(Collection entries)
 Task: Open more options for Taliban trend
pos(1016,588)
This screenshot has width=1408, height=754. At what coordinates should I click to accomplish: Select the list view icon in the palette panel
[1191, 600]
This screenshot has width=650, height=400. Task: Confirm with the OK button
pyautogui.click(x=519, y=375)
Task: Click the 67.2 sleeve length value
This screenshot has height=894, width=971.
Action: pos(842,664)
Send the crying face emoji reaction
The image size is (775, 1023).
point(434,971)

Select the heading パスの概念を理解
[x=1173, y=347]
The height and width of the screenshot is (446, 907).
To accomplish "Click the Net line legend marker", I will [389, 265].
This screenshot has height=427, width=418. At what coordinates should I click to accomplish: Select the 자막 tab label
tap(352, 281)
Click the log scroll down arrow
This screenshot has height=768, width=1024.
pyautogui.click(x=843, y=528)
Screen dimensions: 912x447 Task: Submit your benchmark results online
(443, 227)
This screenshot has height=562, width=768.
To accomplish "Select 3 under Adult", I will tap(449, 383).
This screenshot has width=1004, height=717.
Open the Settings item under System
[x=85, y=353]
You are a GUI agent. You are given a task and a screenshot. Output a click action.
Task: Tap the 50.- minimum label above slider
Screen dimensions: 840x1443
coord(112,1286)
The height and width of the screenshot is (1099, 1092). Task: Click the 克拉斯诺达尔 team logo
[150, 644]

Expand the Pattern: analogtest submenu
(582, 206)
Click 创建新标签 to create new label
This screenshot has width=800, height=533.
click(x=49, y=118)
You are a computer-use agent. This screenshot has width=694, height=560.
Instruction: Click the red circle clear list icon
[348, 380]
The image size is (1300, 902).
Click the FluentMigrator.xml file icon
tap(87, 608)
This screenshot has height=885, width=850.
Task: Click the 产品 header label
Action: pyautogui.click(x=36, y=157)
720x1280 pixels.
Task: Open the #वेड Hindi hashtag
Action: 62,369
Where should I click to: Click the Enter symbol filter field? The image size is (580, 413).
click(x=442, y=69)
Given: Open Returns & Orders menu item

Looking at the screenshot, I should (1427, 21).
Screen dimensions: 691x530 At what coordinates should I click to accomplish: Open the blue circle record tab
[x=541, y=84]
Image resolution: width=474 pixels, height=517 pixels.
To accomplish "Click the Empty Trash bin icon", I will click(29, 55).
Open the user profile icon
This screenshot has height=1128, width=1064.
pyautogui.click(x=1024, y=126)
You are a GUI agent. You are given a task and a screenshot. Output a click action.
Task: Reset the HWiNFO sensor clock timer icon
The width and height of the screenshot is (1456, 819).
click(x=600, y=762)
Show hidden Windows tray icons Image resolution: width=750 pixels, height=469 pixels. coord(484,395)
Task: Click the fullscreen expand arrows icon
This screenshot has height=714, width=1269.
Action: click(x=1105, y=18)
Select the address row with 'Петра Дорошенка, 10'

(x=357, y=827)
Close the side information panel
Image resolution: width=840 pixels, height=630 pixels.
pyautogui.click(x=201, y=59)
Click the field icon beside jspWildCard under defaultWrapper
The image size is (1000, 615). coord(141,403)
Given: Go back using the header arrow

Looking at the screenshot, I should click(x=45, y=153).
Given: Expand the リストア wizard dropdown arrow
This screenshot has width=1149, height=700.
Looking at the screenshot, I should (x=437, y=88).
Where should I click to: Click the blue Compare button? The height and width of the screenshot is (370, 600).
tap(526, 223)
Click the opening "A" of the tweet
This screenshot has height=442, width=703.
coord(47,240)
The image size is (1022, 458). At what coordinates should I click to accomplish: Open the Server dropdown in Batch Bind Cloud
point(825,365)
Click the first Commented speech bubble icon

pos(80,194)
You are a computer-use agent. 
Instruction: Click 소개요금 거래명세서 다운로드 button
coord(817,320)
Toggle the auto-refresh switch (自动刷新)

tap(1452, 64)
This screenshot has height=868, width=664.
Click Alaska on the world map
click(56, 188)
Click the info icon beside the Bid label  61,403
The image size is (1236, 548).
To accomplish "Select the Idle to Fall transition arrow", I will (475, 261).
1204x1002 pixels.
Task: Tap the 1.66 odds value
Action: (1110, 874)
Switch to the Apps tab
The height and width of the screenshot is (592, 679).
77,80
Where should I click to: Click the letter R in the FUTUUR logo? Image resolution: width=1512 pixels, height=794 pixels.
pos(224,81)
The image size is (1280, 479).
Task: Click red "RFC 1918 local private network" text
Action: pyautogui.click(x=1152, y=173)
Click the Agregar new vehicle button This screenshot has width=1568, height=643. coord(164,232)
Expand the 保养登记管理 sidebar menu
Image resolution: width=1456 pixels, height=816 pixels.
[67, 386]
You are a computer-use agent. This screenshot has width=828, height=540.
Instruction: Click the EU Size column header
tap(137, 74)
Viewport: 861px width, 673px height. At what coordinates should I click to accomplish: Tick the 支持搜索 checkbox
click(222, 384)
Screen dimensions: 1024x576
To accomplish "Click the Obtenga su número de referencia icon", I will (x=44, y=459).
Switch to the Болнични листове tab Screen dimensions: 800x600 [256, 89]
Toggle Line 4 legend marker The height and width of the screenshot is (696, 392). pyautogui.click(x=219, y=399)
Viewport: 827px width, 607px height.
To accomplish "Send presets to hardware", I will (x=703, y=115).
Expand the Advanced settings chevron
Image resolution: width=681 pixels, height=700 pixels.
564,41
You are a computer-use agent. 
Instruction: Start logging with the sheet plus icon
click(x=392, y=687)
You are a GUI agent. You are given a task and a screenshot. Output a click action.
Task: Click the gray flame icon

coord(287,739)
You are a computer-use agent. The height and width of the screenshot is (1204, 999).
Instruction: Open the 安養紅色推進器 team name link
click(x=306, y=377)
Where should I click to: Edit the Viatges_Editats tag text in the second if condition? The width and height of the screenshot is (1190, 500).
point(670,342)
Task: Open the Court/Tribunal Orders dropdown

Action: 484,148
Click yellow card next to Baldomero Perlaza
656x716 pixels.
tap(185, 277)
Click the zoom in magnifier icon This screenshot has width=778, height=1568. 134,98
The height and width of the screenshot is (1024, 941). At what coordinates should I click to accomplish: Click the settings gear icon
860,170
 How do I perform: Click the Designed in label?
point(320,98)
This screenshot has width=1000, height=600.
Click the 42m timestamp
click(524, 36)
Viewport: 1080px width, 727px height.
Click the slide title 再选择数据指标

- _What to do_: Please return every line of the records above that contains the word "computer".

- _Finished exercise_:
You are a computer-use agent. This screenshot has width=694, height=560.
You are a computer-use agent. 
You are a computer-use agent. This screenshot has width=828, height=540.
You are a computer-use agent. 
You are a computer-use agent. The height and width of the screenshot is (1204, 999).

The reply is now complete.